I agree with kre - address configuration through DHCP (confrolled by 'M' bit) and autoconfiguration through advertised prefixes should be considered independent. An interface may well have both autoconfiguration addresses and addresses obtained through DHCP (and manually configured addresses, as well).
BTW, is there a differentiation here between the behavior of hosts and routers in the processing of advertised prefixes and the 'M' bit? Is that differentiation explicitly documented somewhere? Is the node requirements document sufficiently clear?
- Ralph
At 05:56 PM 6/19/2003 +0700, Robert Elz wrote:
Date: Wed, 18 Jun 2003 17:23:05 -0700 From: Alain Durand <[EMAIL PROTECTED]> Message-ID: <[EMAIL PROTECTED]>
| So what if the M bit is set _and_ a prefix is advertized? | Should the node give up its stateless autoconfigured address in favor of | DHCP?
No, it should do both.
| What about statically configured addresses on the same node?
It should keep that as well, though often if there's to be static config it will often also be the case that use of stateless autoconfig and dhcp config will be disabled (either explicitly or implicitly)
| IMHO, it makes little sense to have both a DHCP allocated address and a | stateless autoconfigured address on the same interface.
In that case, you wouldn't config your routers to send the M bit, and prefixes with the A bit set, at the same time.
On the other hand, others may consider it useful to allow nodes to autoconfigure themselves addresses (so they always gave one, provided there's a working router to make the address useful) and at the same time, provide specific addresses to specific nodes (attempting to use DHCP doesn't necessarily mean the DHCP server will actually allocate an address) where specific nodes are expected to own well known addresses.

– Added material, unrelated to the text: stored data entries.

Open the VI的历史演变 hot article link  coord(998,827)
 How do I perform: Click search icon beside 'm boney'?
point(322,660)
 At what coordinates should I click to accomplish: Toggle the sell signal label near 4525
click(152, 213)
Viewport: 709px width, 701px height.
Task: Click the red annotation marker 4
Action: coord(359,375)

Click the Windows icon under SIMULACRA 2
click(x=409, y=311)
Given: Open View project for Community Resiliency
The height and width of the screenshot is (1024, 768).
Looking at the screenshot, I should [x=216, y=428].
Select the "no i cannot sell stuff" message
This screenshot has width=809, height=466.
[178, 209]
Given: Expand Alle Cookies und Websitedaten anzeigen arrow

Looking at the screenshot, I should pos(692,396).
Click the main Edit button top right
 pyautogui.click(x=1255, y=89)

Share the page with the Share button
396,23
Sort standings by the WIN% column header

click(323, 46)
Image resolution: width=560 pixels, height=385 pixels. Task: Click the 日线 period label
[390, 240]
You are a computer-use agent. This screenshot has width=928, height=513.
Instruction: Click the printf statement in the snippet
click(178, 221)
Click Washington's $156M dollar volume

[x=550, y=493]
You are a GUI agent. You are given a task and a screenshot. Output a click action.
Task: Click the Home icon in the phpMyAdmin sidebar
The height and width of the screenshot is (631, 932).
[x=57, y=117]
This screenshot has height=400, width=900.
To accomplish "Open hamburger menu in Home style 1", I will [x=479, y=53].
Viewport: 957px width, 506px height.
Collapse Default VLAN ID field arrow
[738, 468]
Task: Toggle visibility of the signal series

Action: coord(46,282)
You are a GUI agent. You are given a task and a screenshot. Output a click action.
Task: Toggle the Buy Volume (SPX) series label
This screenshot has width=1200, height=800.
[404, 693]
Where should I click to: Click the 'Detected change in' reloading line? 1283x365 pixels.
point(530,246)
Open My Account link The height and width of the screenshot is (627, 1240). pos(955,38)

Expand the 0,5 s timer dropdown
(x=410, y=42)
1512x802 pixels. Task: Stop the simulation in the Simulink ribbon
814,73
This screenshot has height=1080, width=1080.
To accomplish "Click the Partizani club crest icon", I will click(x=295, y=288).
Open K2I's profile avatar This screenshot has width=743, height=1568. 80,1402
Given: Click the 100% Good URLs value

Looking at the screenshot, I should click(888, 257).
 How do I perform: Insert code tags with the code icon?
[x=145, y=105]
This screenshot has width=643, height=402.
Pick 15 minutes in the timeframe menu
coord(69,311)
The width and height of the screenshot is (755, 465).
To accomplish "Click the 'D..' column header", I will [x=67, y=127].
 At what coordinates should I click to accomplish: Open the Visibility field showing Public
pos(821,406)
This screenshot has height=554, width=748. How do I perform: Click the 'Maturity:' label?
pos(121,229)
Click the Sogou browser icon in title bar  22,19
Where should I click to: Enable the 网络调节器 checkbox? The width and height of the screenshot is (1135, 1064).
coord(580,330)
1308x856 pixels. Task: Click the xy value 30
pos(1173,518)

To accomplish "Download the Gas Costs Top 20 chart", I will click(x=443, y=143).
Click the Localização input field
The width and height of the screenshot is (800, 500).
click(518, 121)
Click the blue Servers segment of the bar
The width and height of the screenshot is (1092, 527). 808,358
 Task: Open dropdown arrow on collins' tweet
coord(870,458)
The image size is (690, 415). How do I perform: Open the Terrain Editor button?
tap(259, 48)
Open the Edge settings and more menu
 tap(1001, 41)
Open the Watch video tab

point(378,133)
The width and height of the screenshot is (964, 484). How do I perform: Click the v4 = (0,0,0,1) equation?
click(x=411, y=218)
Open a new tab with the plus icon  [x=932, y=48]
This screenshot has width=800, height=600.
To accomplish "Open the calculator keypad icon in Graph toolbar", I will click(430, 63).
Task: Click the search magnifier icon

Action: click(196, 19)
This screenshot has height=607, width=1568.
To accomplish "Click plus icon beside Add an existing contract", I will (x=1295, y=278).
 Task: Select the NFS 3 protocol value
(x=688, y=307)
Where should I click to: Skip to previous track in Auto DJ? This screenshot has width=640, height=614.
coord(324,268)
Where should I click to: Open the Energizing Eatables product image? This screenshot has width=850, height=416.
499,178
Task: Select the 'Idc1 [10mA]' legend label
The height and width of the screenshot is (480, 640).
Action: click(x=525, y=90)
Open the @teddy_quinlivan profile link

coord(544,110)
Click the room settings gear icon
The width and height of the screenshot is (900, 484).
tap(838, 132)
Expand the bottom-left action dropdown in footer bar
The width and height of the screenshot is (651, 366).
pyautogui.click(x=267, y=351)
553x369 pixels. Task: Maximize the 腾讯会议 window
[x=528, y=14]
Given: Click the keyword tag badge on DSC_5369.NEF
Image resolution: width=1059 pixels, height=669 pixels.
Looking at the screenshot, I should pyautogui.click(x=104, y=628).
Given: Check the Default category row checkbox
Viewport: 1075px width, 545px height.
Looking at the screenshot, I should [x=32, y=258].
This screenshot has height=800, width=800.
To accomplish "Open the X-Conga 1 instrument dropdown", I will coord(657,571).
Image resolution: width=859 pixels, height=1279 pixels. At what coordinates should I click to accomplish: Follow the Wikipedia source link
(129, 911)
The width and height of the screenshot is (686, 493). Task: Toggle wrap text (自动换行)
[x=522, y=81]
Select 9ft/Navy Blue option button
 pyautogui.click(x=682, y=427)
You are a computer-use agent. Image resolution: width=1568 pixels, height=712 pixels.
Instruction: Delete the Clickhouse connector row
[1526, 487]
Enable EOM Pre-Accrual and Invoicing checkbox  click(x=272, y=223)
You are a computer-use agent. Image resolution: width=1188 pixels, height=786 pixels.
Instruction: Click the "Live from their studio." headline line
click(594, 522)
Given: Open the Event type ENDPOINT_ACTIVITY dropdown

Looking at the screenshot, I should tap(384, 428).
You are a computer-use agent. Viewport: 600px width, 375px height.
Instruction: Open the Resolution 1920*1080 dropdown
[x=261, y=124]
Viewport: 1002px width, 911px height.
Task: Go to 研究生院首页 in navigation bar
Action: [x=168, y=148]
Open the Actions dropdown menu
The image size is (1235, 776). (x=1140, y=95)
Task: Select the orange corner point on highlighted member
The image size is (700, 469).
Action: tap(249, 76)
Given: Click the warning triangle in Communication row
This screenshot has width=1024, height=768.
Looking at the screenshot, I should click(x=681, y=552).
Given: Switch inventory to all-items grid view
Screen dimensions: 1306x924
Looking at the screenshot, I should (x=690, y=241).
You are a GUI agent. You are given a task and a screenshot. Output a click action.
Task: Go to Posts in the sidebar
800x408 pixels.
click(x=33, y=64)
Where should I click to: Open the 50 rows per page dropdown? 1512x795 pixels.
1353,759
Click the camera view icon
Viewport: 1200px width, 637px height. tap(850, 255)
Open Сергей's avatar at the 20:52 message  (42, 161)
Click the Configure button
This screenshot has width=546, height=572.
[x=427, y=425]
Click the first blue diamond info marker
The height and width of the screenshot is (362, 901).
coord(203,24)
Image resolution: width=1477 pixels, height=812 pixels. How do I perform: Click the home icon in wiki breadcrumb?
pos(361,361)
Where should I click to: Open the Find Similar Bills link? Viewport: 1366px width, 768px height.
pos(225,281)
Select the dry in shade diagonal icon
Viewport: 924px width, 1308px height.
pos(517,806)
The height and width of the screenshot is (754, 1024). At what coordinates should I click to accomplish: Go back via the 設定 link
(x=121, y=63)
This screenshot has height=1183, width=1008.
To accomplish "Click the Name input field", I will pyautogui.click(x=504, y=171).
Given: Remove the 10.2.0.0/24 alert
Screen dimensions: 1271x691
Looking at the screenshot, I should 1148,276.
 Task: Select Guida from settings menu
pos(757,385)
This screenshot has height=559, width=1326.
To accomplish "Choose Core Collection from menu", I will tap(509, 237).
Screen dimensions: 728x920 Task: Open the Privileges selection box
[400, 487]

| However, I see cases where you want | to have nodes using DHCP and nodes using stateless autoconfiguration on | the same link.
The very nature of *stateless* autoconfig is that there's no (easy) way to configure a node to not do it (manual config on that node excepted). If there was, it would not be stateless. So, by default, if any node on a link is permitted stateless autoconfig (of a prefix) all nodes are.
It is generally harmless to own an extra address though, having the statelessly configured one, as well as a dhcp supplied one should not cause any harm.
That is, I don't think receiving a DHCP allocated address should cause an autoconfig'd address to be dropped, there's no need (doing do raises all the questions of what you do if you've been running using the autoconfig'd address for hours when the dhcp server returns to life and allocates you an address).
All that being said - a request to implementors out there. It would be very (*very*) nice to have the ability in a node to ignore prefixes that are being advertised from routers, and never autoconfig an address in that prefix. That is, I occasionally see someone advertising a prefix that I know doesn't work (they're getting ready for the day it will work, and have just jumped the gun - believing in early preparation or something). I'd like to be able to ignore that (no matter what router advertises it - so lower level packet filtering doesn't help).